Items listed in a dataset:
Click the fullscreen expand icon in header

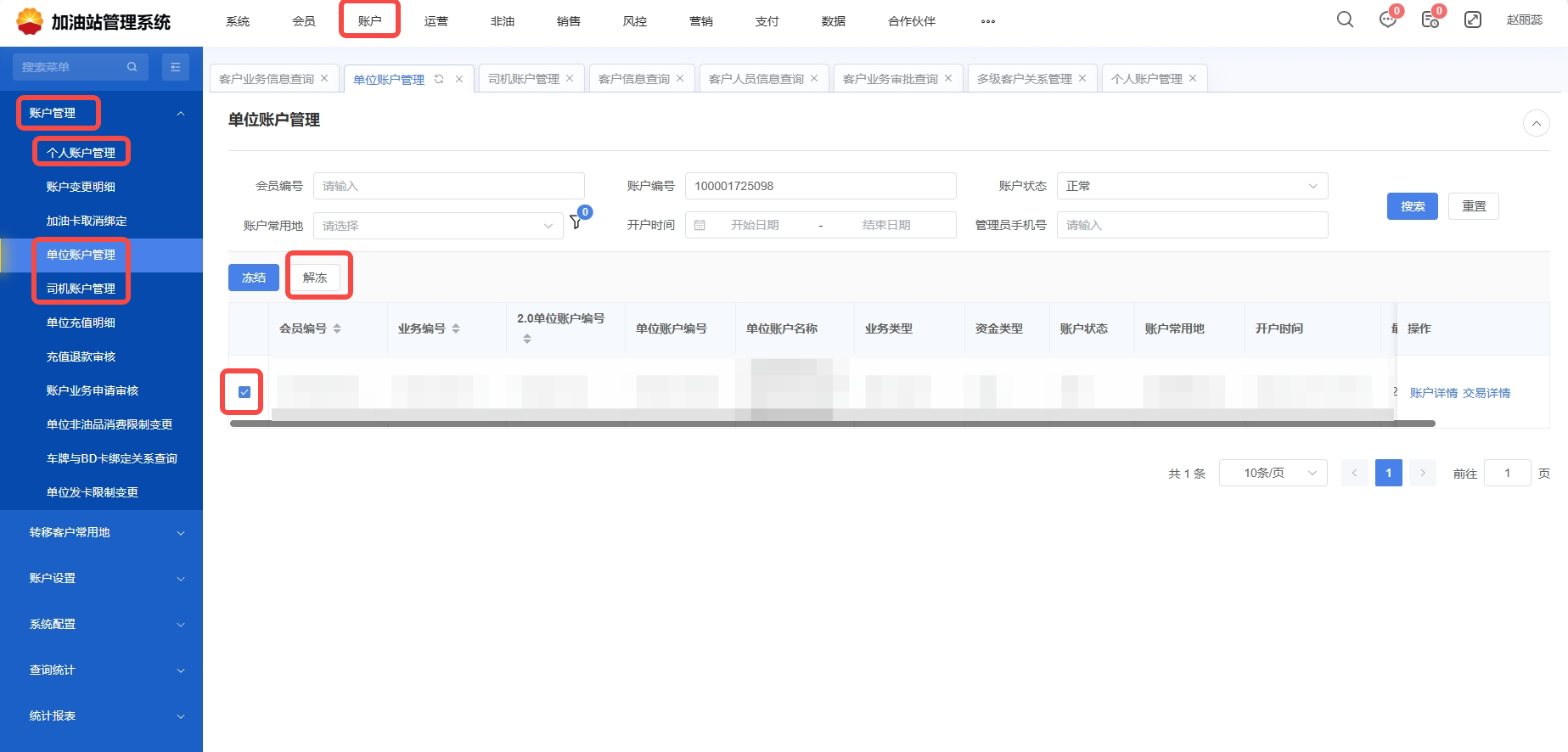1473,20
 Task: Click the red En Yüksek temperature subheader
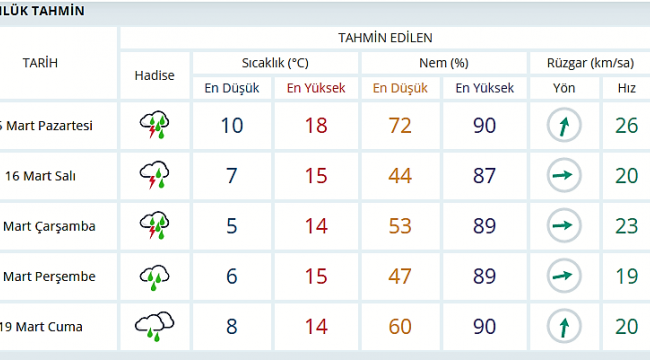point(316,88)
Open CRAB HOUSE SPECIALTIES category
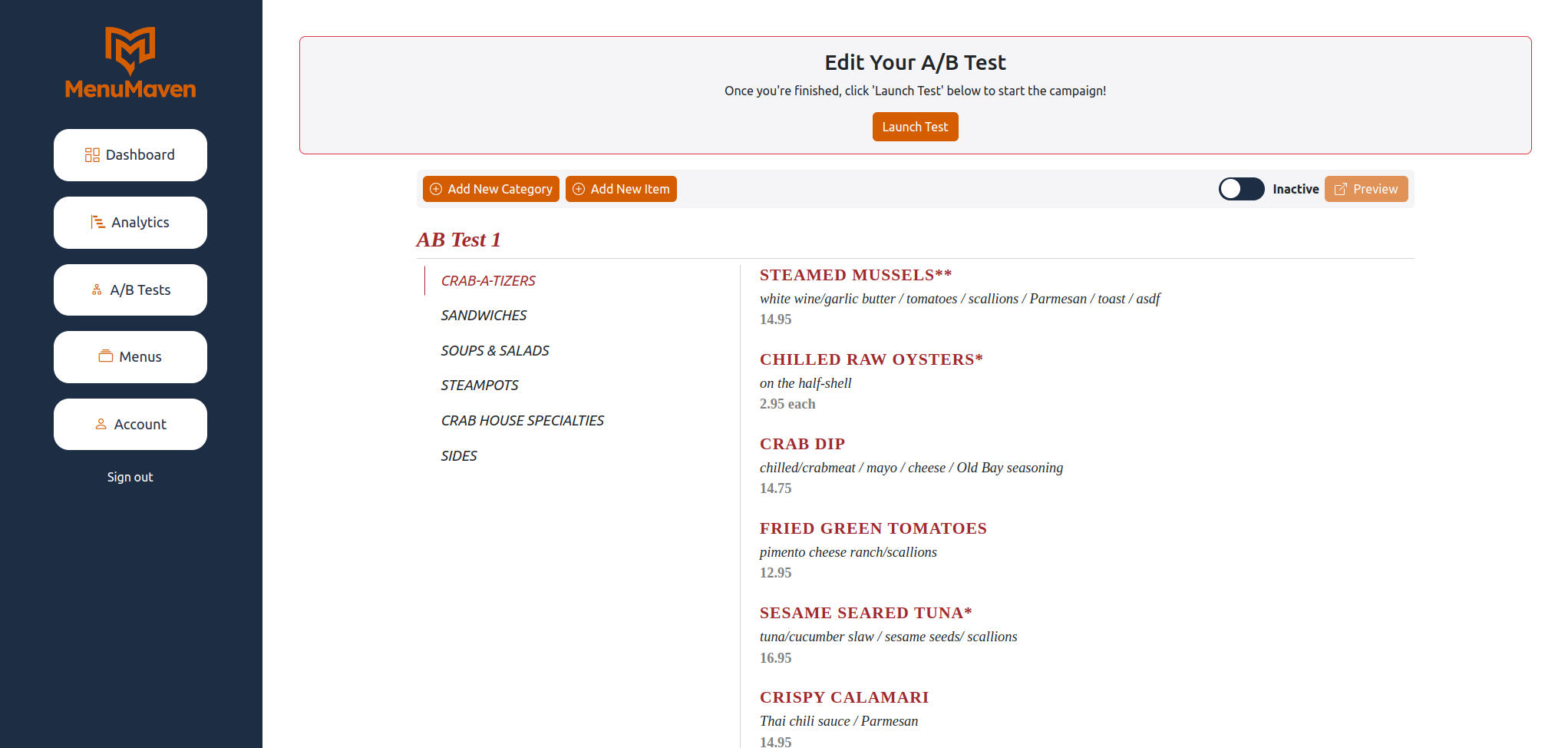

Work to complete:
Go through the entries above and print each one exactly, minus the pictures.

Solution to this exercise:
Click the fullscreen expand icon in header

1473,20
 Task: Click the red En Yüksek temperature subheader
point(316,88)
Open CRAB HOUSE SPECIALTIES category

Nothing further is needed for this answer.